*PROMPT*:
Scan the data. Collect each line that contains the word "control".

*** MATERIAL PROVIDED Section Begins ***

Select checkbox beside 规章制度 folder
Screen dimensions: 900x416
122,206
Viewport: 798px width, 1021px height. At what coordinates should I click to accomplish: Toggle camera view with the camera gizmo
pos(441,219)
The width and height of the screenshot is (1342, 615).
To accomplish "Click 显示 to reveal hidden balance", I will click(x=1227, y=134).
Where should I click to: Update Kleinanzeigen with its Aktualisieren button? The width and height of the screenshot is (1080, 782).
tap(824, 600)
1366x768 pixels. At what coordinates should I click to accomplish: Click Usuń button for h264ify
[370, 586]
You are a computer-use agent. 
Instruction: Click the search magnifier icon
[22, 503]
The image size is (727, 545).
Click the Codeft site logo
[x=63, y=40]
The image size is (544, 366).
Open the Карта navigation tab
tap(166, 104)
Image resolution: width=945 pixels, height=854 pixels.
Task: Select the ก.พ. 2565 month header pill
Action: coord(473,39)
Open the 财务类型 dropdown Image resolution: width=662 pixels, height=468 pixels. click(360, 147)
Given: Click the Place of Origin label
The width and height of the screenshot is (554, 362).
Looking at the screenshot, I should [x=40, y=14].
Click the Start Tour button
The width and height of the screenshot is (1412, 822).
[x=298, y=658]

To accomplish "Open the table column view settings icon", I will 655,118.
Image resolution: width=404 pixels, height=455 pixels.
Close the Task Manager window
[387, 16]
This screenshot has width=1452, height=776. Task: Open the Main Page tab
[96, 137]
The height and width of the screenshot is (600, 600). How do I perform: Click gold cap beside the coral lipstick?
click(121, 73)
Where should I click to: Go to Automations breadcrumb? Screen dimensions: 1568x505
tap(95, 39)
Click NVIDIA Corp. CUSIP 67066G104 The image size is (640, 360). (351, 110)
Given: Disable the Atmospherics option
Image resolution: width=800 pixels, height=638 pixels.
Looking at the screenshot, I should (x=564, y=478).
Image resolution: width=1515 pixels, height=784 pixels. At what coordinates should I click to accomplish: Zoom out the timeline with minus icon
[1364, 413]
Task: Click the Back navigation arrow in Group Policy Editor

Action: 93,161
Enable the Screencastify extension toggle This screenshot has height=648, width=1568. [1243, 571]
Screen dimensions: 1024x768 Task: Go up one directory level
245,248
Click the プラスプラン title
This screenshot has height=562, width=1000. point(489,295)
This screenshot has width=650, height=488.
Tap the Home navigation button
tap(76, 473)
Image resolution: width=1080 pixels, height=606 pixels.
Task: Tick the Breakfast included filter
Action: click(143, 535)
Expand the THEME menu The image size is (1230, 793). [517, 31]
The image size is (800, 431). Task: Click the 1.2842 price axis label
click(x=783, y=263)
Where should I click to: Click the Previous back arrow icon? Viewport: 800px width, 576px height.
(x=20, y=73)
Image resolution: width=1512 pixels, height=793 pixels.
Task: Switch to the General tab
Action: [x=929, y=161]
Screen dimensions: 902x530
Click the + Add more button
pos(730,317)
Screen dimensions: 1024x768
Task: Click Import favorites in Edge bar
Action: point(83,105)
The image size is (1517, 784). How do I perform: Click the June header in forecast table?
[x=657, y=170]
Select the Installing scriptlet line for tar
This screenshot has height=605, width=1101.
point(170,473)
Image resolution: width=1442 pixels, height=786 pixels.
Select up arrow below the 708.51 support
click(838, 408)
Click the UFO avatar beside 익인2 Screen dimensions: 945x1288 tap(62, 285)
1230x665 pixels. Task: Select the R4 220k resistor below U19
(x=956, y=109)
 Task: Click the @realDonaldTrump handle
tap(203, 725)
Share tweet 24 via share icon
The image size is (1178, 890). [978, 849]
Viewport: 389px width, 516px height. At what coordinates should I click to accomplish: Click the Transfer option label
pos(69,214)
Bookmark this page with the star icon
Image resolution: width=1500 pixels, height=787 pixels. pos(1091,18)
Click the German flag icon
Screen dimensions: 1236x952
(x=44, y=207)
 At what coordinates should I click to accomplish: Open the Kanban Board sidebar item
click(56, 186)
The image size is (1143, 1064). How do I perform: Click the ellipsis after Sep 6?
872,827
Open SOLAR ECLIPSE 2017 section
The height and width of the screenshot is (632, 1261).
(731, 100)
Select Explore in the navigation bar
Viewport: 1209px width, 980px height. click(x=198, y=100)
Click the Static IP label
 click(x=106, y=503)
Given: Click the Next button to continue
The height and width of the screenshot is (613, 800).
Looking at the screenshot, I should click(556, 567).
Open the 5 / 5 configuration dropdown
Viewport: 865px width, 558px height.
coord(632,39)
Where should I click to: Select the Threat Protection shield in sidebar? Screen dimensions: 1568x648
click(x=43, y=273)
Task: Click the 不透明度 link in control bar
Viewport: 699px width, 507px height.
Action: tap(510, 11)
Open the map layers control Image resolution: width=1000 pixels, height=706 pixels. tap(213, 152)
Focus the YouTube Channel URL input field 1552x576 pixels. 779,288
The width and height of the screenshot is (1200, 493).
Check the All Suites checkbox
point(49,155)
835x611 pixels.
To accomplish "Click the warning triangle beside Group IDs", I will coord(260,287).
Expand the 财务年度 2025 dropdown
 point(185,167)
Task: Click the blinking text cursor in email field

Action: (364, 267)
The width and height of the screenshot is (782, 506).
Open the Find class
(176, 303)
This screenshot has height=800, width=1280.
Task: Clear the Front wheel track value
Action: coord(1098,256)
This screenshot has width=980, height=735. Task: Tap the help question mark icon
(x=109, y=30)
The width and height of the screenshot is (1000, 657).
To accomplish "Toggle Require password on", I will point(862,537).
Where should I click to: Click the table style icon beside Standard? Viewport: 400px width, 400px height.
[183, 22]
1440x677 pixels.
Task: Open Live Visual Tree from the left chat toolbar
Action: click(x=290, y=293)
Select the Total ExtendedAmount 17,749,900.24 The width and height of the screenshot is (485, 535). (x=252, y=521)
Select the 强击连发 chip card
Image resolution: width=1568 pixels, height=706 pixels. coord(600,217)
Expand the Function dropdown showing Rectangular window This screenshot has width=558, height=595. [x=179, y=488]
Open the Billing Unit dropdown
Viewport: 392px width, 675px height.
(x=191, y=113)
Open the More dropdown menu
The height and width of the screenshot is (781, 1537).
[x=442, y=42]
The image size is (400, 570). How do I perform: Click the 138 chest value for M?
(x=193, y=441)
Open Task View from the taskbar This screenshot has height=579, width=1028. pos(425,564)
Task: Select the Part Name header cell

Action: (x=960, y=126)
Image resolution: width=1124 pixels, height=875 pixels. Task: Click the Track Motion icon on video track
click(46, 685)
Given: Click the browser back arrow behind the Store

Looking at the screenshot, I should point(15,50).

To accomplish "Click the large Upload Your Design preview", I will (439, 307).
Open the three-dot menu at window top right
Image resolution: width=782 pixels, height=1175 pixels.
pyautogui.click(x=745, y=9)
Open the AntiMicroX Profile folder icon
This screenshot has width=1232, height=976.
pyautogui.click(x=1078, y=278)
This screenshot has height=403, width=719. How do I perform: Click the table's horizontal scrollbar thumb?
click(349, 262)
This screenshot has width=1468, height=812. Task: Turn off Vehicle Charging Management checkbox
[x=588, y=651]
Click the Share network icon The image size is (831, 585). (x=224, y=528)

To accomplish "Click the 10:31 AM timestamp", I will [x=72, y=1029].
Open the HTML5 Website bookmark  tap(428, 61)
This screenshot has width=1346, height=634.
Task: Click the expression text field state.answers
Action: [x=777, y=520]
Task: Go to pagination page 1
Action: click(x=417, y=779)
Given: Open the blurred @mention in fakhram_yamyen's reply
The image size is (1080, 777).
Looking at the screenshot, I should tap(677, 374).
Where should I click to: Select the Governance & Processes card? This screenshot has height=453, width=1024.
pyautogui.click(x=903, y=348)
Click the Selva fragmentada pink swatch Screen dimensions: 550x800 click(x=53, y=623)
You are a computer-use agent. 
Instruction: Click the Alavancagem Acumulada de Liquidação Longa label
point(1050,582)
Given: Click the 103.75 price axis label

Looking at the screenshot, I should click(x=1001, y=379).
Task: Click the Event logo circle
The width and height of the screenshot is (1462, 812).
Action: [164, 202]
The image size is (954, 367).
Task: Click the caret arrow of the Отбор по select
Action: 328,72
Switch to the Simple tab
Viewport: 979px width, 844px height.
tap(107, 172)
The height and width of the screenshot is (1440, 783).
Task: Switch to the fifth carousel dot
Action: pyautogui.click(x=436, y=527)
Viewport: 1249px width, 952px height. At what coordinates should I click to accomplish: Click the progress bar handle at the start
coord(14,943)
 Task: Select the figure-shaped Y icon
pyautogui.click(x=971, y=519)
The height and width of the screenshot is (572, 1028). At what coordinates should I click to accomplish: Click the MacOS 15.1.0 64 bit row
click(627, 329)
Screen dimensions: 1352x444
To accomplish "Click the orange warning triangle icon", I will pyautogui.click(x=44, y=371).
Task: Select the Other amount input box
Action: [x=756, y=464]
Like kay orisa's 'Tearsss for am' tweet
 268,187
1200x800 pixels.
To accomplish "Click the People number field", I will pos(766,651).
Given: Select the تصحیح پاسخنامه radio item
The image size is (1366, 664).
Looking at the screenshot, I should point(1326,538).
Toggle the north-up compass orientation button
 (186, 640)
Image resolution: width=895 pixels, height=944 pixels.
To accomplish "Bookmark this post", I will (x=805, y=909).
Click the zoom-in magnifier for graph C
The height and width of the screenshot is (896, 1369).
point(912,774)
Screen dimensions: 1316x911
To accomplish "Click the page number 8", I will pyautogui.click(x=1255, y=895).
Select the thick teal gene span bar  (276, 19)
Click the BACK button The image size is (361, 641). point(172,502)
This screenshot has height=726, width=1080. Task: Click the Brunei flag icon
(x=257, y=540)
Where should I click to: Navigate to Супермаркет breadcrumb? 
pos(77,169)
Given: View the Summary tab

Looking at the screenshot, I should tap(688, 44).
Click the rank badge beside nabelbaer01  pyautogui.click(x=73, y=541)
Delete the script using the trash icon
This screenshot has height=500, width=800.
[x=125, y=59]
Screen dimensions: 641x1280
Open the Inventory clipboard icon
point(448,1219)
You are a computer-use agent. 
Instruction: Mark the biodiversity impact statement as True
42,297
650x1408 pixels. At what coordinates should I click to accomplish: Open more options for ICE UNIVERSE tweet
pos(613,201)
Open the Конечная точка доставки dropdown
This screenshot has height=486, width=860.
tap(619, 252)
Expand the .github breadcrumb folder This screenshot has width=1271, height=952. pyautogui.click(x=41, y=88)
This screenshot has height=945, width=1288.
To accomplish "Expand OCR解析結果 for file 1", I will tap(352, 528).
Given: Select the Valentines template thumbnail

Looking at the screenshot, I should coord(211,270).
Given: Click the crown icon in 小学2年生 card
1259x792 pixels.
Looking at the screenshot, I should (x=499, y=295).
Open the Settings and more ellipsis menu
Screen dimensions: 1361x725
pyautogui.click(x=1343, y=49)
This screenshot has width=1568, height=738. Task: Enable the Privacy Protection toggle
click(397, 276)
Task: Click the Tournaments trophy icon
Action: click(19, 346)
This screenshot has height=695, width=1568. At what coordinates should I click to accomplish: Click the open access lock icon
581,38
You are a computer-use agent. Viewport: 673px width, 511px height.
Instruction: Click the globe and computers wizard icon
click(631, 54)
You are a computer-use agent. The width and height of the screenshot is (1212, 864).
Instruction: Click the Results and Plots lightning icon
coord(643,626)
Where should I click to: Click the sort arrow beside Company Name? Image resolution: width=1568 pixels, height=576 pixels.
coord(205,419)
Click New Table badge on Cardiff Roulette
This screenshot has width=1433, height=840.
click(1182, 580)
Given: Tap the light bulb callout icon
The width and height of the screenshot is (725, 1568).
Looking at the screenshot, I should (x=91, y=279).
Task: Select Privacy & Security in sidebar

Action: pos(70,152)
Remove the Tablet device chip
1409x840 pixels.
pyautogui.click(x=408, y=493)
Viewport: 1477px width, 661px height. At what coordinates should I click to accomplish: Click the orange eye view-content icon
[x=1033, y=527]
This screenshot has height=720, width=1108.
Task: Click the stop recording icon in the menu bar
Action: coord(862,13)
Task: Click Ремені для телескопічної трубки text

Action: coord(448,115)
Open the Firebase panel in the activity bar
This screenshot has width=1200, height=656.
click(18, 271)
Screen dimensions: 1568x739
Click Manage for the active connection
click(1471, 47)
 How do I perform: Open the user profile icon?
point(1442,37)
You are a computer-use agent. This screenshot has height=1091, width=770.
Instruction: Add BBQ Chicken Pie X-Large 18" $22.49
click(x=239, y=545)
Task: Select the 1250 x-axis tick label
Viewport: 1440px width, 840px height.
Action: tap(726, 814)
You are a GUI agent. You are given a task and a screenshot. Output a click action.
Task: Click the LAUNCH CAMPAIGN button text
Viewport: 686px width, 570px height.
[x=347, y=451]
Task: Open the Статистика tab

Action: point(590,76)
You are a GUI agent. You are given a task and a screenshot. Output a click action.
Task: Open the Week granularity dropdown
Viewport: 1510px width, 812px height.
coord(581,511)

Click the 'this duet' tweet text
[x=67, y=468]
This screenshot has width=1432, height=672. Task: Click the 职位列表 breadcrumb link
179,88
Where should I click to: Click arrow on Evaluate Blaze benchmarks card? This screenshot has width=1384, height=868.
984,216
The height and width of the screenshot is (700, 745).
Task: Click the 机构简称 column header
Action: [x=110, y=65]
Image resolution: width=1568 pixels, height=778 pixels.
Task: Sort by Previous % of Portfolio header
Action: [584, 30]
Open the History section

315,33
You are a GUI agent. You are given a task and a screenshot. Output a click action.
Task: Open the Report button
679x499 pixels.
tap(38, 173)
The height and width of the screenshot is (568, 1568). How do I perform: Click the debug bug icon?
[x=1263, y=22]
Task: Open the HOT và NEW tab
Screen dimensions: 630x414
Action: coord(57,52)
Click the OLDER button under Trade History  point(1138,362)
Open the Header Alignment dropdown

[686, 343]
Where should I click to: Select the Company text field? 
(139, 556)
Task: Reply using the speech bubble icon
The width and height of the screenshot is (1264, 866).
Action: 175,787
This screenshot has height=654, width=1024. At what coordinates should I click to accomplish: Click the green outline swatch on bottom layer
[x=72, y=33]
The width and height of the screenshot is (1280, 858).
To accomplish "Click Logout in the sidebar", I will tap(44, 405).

*** MATERIAL PROVIDED Section Ends ***

*ANSWER AREA*:
Task: Click the 不透明度 link in control bar
Open the map layers control Image resolution: width=1000 pixels, height=706 pixels. tap(213, 152)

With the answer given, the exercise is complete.